A crucial Southern California agricultural hub is bracing for lower crop yields and drought-stressed groves and vineyards as three local water districts prepare for a 30 percent supply cut ordered by the region’s wholesale agency.

Local water agencies that serve a vast agricultural area say they must soon comply with cuts mandated by the Metropolitan Water District of Southern California. A failure to meet the supply cuts that take effect January 1 could financially cripple agencies and growers for years to come, officials say.

“There is no way we can fail in this program,” Keith Lewinger, general manager of the Fallbrook Public Utility District (FPUD), said during a recent meeting of the Fallbrook Rotary. “We only have a finite amount of water for our agricultural customers.”

Metropolitan is the wholesale agency that provides water from the Colorado River and the Sacramento-San Joaquin River Delta to 18 million people in Riverside, San Diego and four other counties. Much of the region’s water supply comes from those distant, imported sources.

Speaking to about 50 members of the Fallbrook Rotary, Lewinger wore around his neck a sign bearing the word “Messenger,” a reference to the cliché about what can happen to bearers of bad news.

Lewinger quipped that he planned to wear a flak jacket to a presentation three days later at the Fallbrook High School performing arts center, a venue which seats about 500 people.

“I think it’s going to be standing room only,” he predicted. (See story about that meeting on page B-19).

The cuts to FPUD, which serves Fallbrook’s north and west sides, will affect about 600 growers who are part of a program that gives annual discounts to agricultural customers.

Distributed at the luncheon was a brochure produced by county agricultural experts that warned about the toll the irrigation cuts could have on California’s top avocado producing region.

“Avocado is a water-loving, high value crop,” Gary S. Bender, a farm advisor, wrote in his two-and-one-half-page advisory that noted the heightened vulnerability of wind-prone groves. “In one of our trials we cut the water back 10 percent and the [crop] yield went down 50 percent!”

Interest has been understandably high regarding the mandated supply cuts among the water agencies that serve the vast agricultural area that stretches from Temecula’s thriving wine country to the avocado- and citrus-covered hills of De Luz and Fallbrook.

Any failures to meet the cuts could more than double the cost of water to growers and agencies, warn Lewinger and other officials. Failures could also fuel the demise of the agricultural discount program, he said.

The popular program has saved San Diego County growers $100 million over the past 15 years and its future could hinge on whether it can produce conservation results during a regional drought that has now spanned eight years, Lewinger said.

The Rancho California Water District, which has about 1,700 growers and vineyards enrolled in the program, adopted the cuts November 8. That action followed a widely attended presentation in October.

Rancho directors say they are concerned by the potential impact of the cuts but also relieved that their district’s vast underground basins will provide a storage cushion that water districts to the south do not have.

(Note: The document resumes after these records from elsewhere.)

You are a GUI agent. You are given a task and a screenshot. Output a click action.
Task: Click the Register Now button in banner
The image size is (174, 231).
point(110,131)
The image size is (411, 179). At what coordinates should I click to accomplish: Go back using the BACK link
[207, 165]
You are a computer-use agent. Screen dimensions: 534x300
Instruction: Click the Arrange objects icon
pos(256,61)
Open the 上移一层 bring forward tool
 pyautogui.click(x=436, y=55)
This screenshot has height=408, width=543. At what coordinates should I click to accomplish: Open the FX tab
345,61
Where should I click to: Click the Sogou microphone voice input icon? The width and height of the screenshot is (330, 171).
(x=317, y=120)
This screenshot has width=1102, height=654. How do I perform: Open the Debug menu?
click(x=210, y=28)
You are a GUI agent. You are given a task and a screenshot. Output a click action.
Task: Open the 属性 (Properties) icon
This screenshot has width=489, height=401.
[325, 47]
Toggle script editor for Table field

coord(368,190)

Future shortages could prompt some water districts to declare a moratorium on building permits if agricultural supplies are cut further and limits are placed on residential and commercial customers, Lewinger said. He said FPUD directors might revise their water conservation ordinance next year if drought conditions worsen and further imported water cuts are required.

Directors of the Rainbow Municipal Water District, which serves parts of Fallbrook and Bonsall that flank Interstate 15 and Highway 76, are also expected to reexamine their building permit policies next year if imported supplies are still strained.

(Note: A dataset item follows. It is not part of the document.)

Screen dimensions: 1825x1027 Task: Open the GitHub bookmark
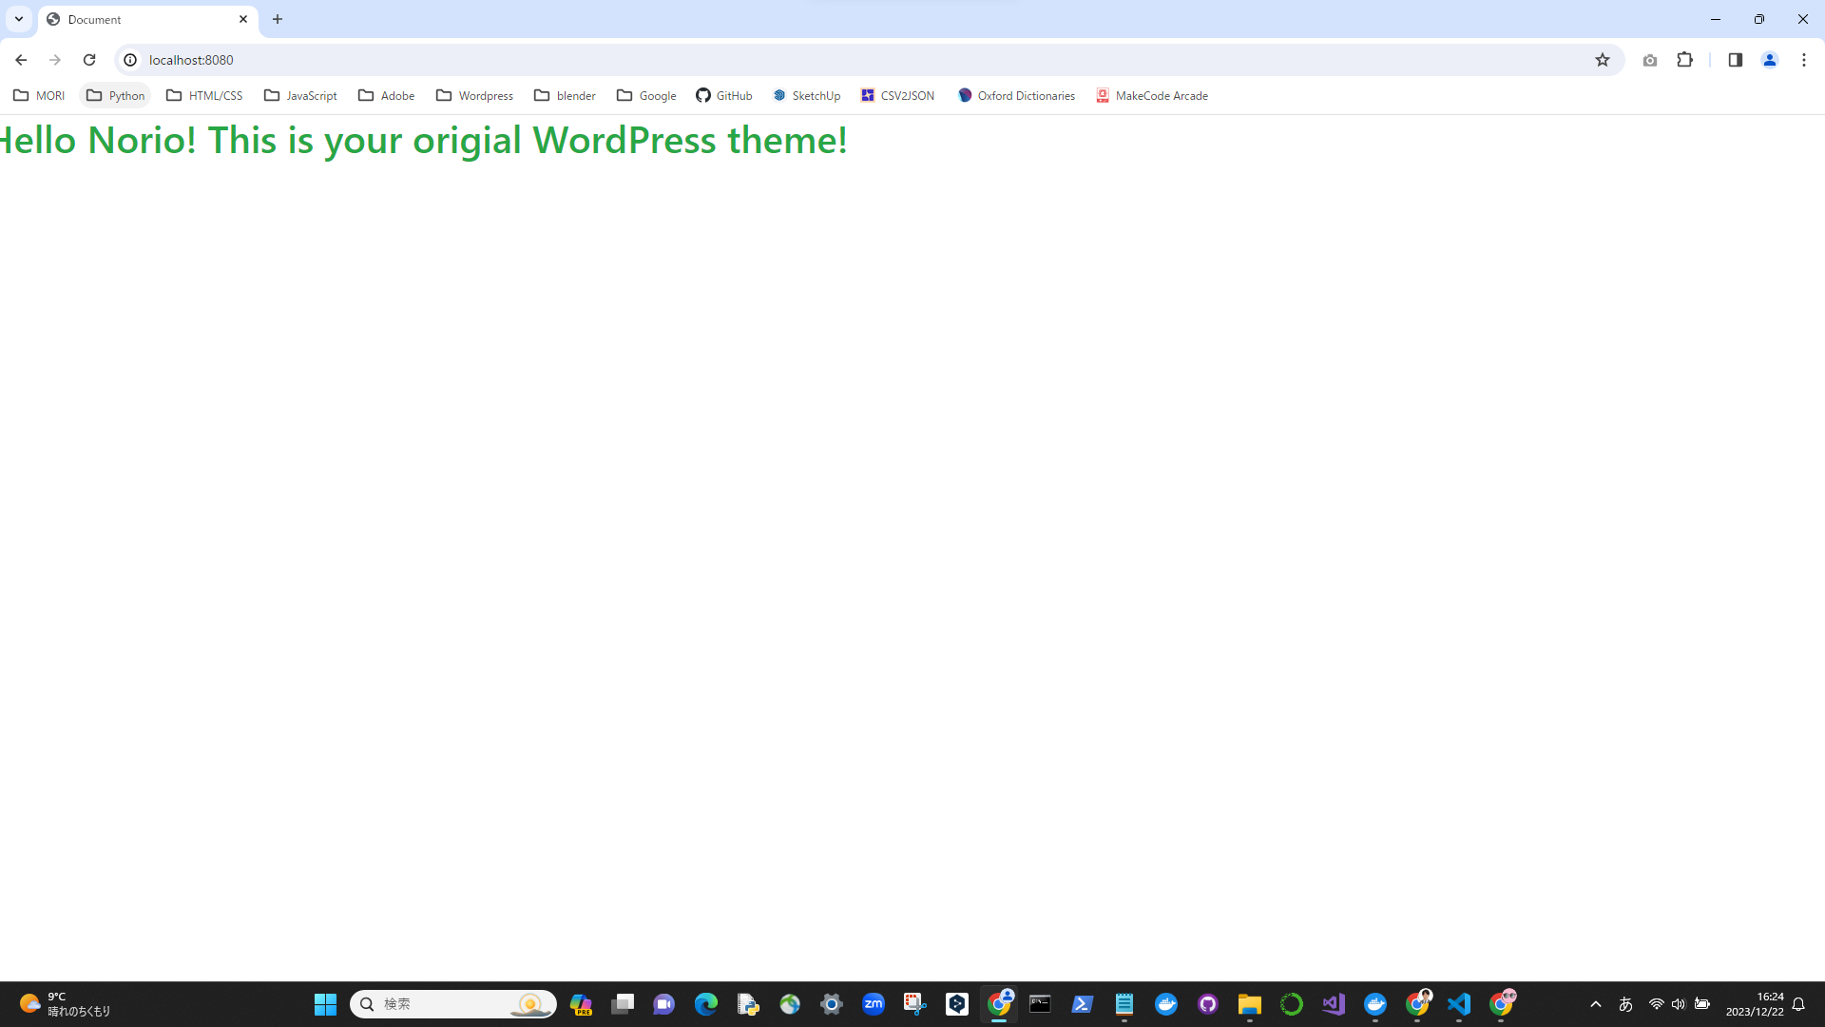[724, 95]
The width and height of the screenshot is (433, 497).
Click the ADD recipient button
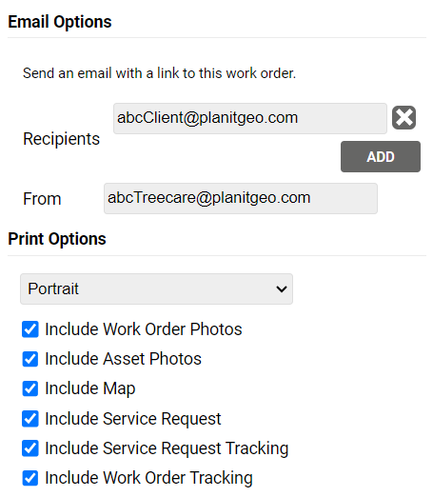pos(381,156)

Rainbow directors had planned an October 22 community presentation in Bonsall, but that workshop was cancelled because the devastating Rice Canyon Fire began its sweep through the area later that day. Rainbow officials are planning to reschedule the session. They have not determined how many growers will be impacted by the water supply cuts in their district.

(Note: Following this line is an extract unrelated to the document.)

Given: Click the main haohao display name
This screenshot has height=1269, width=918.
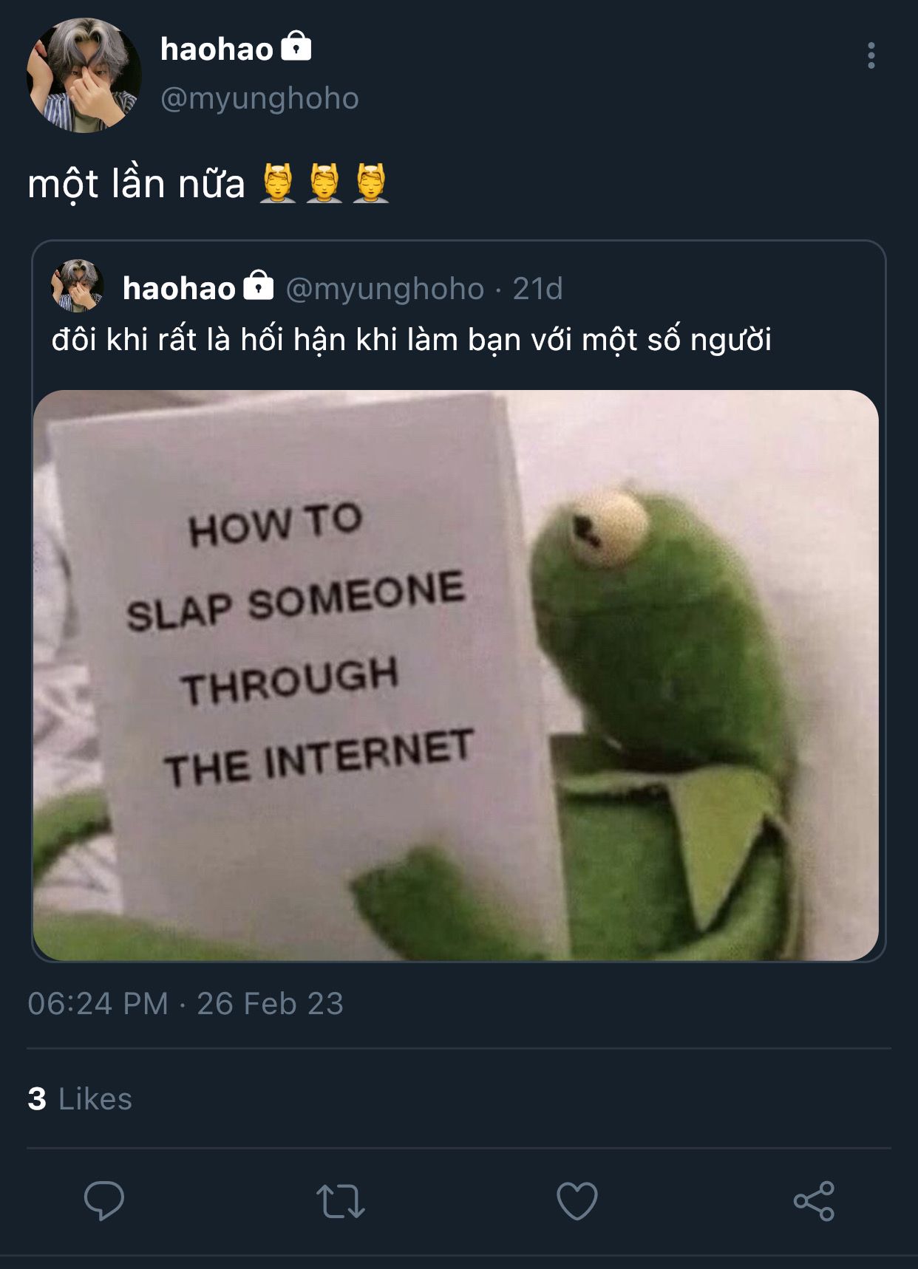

Lewinger said it is unknown if the recent fire damage to groves will lessen the water conservation pressure on the unaffected avocado and citrus growers. He said damage assessments are still being done in the Fallbrook and Rainbow districts. Any potential water savings could help ease the strain on existing agricultural operations that have been granted “hardship” status, he said.

“We’re trying to make things as easy as possible and I think Rainbow is doing the same thing,” he said.

Part of the difficulties, say Lewinger and other water agency officials, are the effects of future supply cuts from the Sacramento River-San Joaquin River Delta. Pumping cuts were recently ordered in a court decision aimed at protecting an endangered smelt from the hazards posed by Delta pumping.